Die rolls are frequently open-ended 1d6; IIRC, the first roll is 1-6, and if it's a 6, add another 1d6-1. If the 'die' came up 6 again, keep adding and rolling until it stops doing so. Potentially a blowgun dart could kill a perfectly healthy Wyrm in its own max dominion; it's just not very likely. In the case of attack and defense, two of these open-ended dice are rolled for both attack and defense.
unit attack + weapon attack + any other modifiers (e.g. bonuses from magic, whatever) + 2 open-ended d6 vs. unit defense + armor defense + whatever other defense modifiers + 2 oe d6, if attack total exceeds defense total it's a hit. Same thing goes for damage vs. protection.

Mages; friendly fire is definitely an issue. You can help somewhat by choosing their first five orders (suggestions, really; they may be disobeyed) on the same screen that lets you assign formations. You can boost their precision with certain spells (Aim, say) and items (Eye of Aiming; only give one!). Mages may not be given specific targets as that would be a bit unbalancing (Soul Slay versus enemy commanders, say) and perhaps unrealistic (you have an omniscient view of battle, but they don't!). Some spells such as Curse seem to target 'big first' almost always, others seem to be hit or miss.

Bow of Accuracy AFAICT is nothing special other than the unusually high prec rating. If you /always/ want to hit, you probably need a prec-100 spell like Incinerate, Soul Slay, Paralyze, Disintegrate (IIRC, not sure about this Last one).

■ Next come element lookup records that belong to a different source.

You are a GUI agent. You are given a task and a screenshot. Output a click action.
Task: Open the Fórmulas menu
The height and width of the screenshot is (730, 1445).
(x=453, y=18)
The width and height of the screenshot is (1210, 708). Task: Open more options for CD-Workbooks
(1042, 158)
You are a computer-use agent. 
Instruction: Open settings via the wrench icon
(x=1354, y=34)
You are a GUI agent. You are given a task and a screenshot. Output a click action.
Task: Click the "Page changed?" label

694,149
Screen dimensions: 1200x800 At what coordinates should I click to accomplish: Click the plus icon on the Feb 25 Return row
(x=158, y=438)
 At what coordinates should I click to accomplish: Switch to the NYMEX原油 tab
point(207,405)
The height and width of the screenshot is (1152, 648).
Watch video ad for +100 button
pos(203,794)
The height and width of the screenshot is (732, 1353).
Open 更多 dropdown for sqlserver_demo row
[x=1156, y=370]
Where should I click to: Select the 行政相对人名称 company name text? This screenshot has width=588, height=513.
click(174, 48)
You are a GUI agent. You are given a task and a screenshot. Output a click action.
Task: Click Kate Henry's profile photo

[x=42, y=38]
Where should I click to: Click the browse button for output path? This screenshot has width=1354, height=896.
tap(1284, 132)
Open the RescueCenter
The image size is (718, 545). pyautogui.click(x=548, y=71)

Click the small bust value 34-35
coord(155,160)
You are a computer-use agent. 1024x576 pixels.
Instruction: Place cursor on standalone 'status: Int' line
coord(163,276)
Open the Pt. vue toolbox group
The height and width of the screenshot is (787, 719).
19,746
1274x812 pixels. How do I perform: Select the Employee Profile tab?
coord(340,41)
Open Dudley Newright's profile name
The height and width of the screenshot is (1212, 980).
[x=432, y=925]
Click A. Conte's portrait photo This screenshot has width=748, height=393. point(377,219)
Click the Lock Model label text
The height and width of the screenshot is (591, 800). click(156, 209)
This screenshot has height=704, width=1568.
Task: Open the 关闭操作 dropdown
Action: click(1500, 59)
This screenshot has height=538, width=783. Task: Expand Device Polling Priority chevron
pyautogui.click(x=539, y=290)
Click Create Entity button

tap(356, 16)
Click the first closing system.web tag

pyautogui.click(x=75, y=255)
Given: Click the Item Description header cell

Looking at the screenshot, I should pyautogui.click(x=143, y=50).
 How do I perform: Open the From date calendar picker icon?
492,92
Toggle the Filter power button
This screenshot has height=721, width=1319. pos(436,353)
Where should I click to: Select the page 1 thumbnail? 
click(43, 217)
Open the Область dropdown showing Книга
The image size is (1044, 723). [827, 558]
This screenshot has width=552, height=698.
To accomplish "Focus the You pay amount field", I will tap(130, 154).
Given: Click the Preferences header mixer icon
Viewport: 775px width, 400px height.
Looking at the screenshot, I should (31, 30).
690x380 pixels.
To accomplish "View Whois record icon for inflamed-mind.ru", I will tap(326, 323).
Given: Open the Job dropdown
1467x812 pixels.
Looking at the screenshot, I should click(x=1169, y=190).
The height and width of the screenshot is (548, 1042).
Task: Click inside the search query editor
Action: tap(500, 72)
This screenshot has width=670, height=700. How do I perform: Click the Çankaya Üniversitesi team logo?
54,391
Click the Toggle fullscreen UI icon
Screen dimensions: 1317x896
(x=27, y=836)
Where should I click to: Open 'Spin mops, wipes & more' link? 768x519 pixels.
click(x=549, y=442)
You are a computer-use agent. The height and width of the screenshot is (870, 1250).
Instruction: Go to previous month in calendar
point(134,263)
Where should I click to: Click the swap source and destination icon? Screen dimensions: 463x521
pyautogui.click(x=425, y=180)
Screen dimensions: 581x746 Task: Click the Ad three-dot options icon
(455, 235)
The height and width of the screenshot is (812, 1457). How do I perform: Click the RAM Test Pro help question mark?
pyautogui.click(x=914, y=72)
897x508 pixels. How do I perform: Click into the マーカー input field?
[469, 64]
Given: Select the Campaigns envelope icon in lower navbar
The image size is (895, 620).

Re: afflictions, there's also the Faerie Queen (requires high Conjuration, and Nature 5 or so) who can heal like a Priestess (may not be as effective, it's not specified), and one of the T'ien Chi national heroes does this too. Immortals automatically heal afflictions with time, as do units with the 'recuperation' flag (quite a few Pangaea units, the unicorn-riding national heroes, a few pretender chassises, others perhaps). Gift of Health is a very valuable global enchantment for those with robust troops likely to suffer afflictions rather than dying outright.

Weapon length: forces morale check.

Survival skills apparently reduce chance of suffering from starvation. I'm not sure how it works, but they still do nominally require full supply.